At the meeting, the decision was quite divided with a 7 to 3 vote against raising interest rates in this meeting. The implementation of the policy will be done through open market operations to maintain the rates in the target range of 0.25% to 0.50% by the Open Market Desk at the Federal Reserve Bank of New York.
Chart View: US Economic Data
The decision was quite divided with a 7 to 3 vote against raising interest rates in this meeting. The implementation of the policy will be done through open market operations to maintain the rates in the target range of 0.25% to 0.50% by the Open Market Desk at the Federal Reserve Bank of New York. It should be noted that the Fed considers three major economic variables to decide the appropriate monetary policy: GDP growth, unemployment rate and Inflation based on Personal Consumption expenditure Index (PCE Inflation).
Although the economic indicators pointed towards a steady labor market growth and reasonable GDP growth, inflation is still way below the long-term target of 2%. The decline in oil prices has had an effect on keeping inflation low. Consumer spending showed an upward path in August but fixed investment by corporates has remained soft creating pressure on GDP growth as well.

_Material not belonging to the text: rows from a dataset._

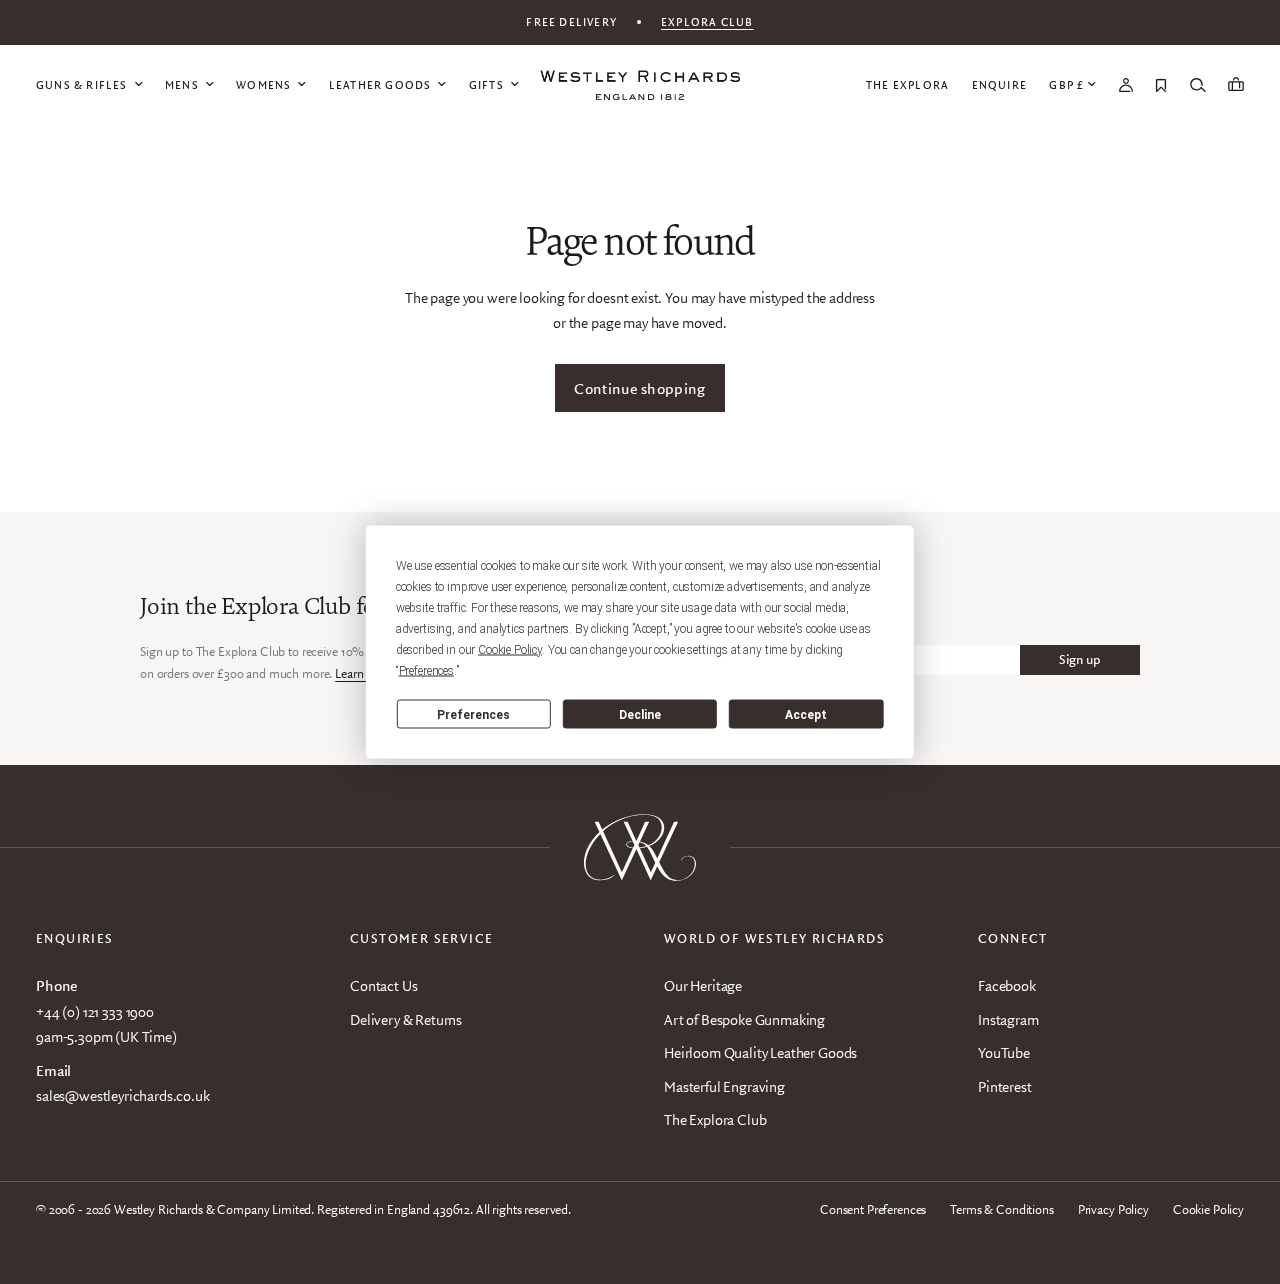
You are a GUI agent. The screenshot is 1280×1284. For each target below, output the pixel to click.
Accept (806, 714)
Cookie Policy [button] (510, 650)
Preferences (473, 714)
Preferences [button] (426, 671)
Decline (640, 714)
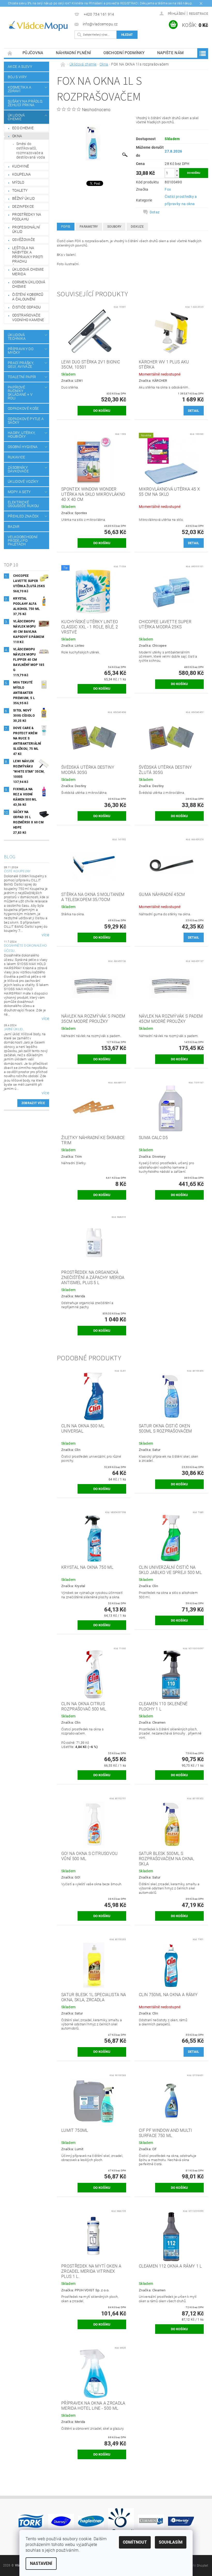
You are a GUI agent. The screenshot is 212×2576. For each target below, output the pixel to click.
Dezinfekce (23, 206)
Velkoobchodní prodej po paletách (22, 540)
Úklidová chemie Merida (28, 271)
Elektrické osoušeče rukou (23, 504)
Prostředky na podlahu (26, 216)
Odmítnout (135, 2542)
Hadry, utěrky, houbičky (21, 434)
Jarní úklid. (14, 1029)
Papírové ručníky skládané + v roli (20, 392)
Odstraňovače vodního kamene (28, 317)
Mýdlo (18, 182)
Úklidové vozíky (23, 481)
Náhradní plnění (73, 53)
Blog (9, 857)
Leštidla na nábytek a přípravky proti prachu (27, 255)
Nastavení (41, 2563)
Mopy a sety (19, 492)
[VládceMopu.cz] (37, 26)
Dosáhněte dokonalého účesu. (25, 948)
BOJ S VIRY (17, 77)
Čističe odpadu (26, 307)
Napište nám (170, 53)
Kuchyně (20, 166)
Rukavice (16, 457)
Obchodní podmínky (124, 53)
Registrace (198, 14)
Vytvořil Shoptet (196, 2565)
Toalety (19, 190)
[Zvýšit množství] (177, 170)
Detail (193, 411)
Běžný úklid (23, 198)
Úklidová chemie (16, 117)
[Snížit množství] (177, 175)
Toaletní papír (22, 377)
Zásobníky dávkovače (18, 469)
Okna (17, 136)
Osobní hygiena (22, 447)
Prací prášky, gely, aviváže (21, 365)
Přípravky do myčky (20, 351)
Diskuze (137, 226)
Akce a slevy (20, 66)
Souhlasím (171, 2542)
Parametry (89, 226)
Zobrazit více (33, 1103)
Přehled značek (23, 516)
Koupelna (21, 174)
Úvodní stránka (10, 52)
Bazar (14, 526)
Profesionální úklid (26, 229)
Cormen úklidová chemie (29, 284)
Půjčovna (32, 53)
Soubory (114, 226)
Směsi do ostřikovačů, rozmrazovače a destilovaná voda (30, 151)
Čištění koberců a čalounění (27, 296)
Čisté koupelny (17, 871)
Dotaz (155, 212)
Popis (65, 226)
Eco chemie (23, 128)
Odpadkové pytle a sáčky (26, 420)
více (45, 935)
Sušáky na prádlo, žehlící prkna (25, 103)
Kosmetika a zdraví (20, 89)
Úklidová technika (17, 337)
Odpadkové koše (23, 408)
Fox (168, 189)
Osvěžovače (23, 240)
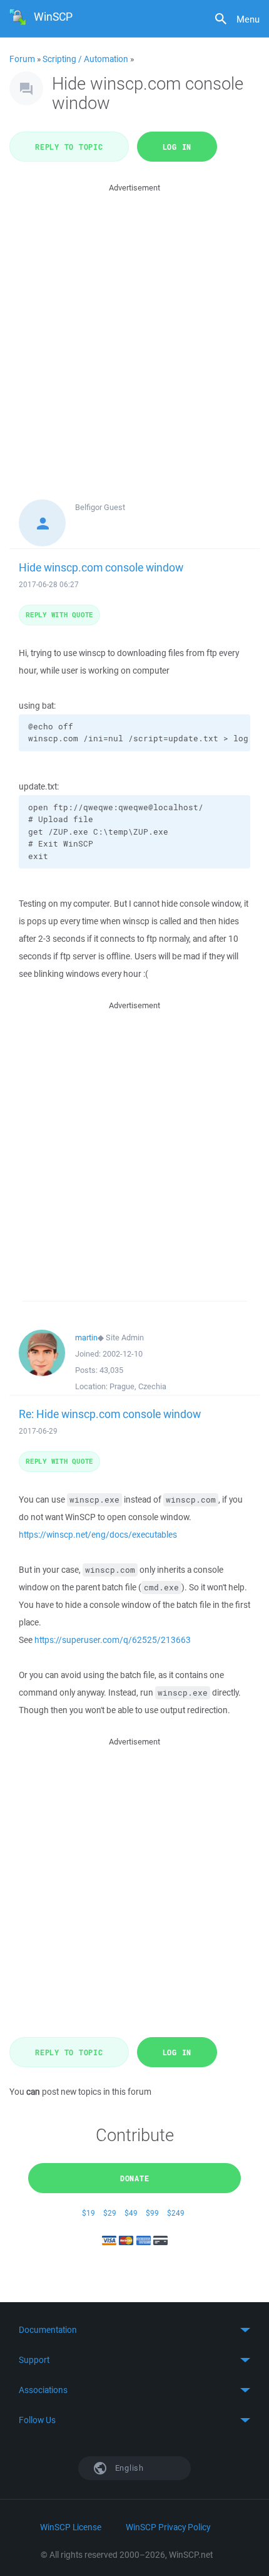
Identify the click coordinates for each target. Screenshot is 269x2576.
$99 (152, 2213)
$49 (131, 2213)
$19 (88, 2213)
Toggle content (134, 2330)
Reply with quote (59, 614)
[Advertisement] (134, 329)
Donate (135, 2178)
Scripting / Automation (85, 59)
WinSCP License (70, 2527)
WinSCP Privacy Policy (168, 2527)
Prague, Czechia (137, 1386)
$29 (109, 2213)
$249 (176, 2213)
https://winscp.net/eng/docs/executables (98, 1534)
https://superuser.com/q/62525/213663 (112, 1639)
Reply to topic (69, 147)
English (128, 2468)
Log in (177, 147)
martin (86, 1337)
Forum (22, 59)
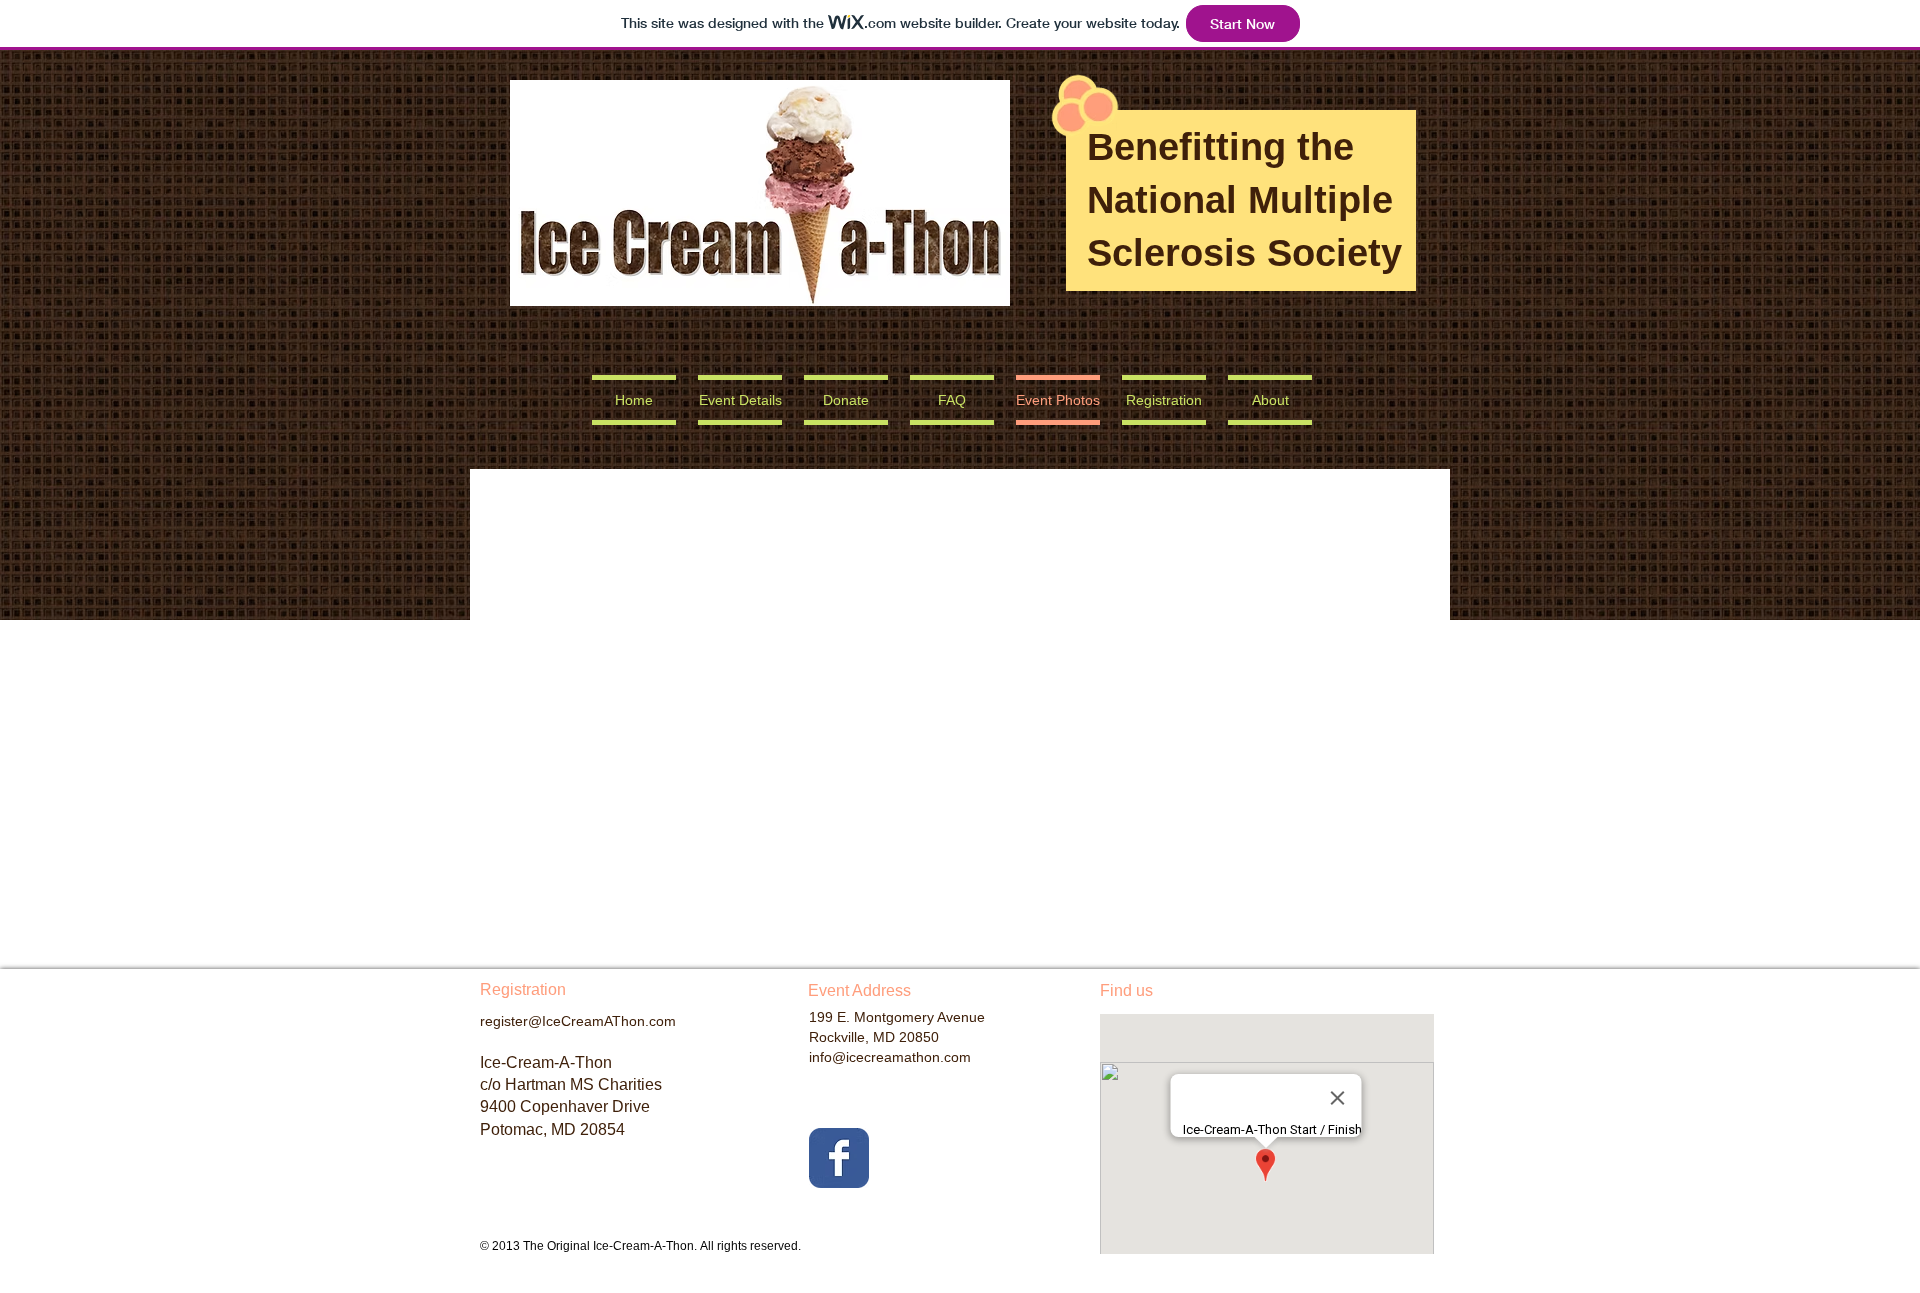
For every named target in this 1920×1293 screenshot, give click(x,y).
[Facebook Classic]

Considering these mixed data points, the Fed decided to wait for some more time to get further confirmation from the economic variables. The fed also had global growth concerns and financial market volatility at the back of its mind in keeping the status quo.
The rate has stayed in this range since December 2015, when the Fed had decided it was time to stop the economy from overheating. It had indicated four possible rate hikes in 2016 but there has been none so far. The Fed has been in a cautious stance for the whole year, but indicated a possible rate hike later this year based on steadily improving employment growth data.
The Fed holds eight such planned meetings during a calendar year and further non-planned meetings as needed. There are two more meetings scheduled this year on November 1st and December 13th. It will be interesting to see Fed’s comments in the November meeting as it is scheduled just before the presidential elections.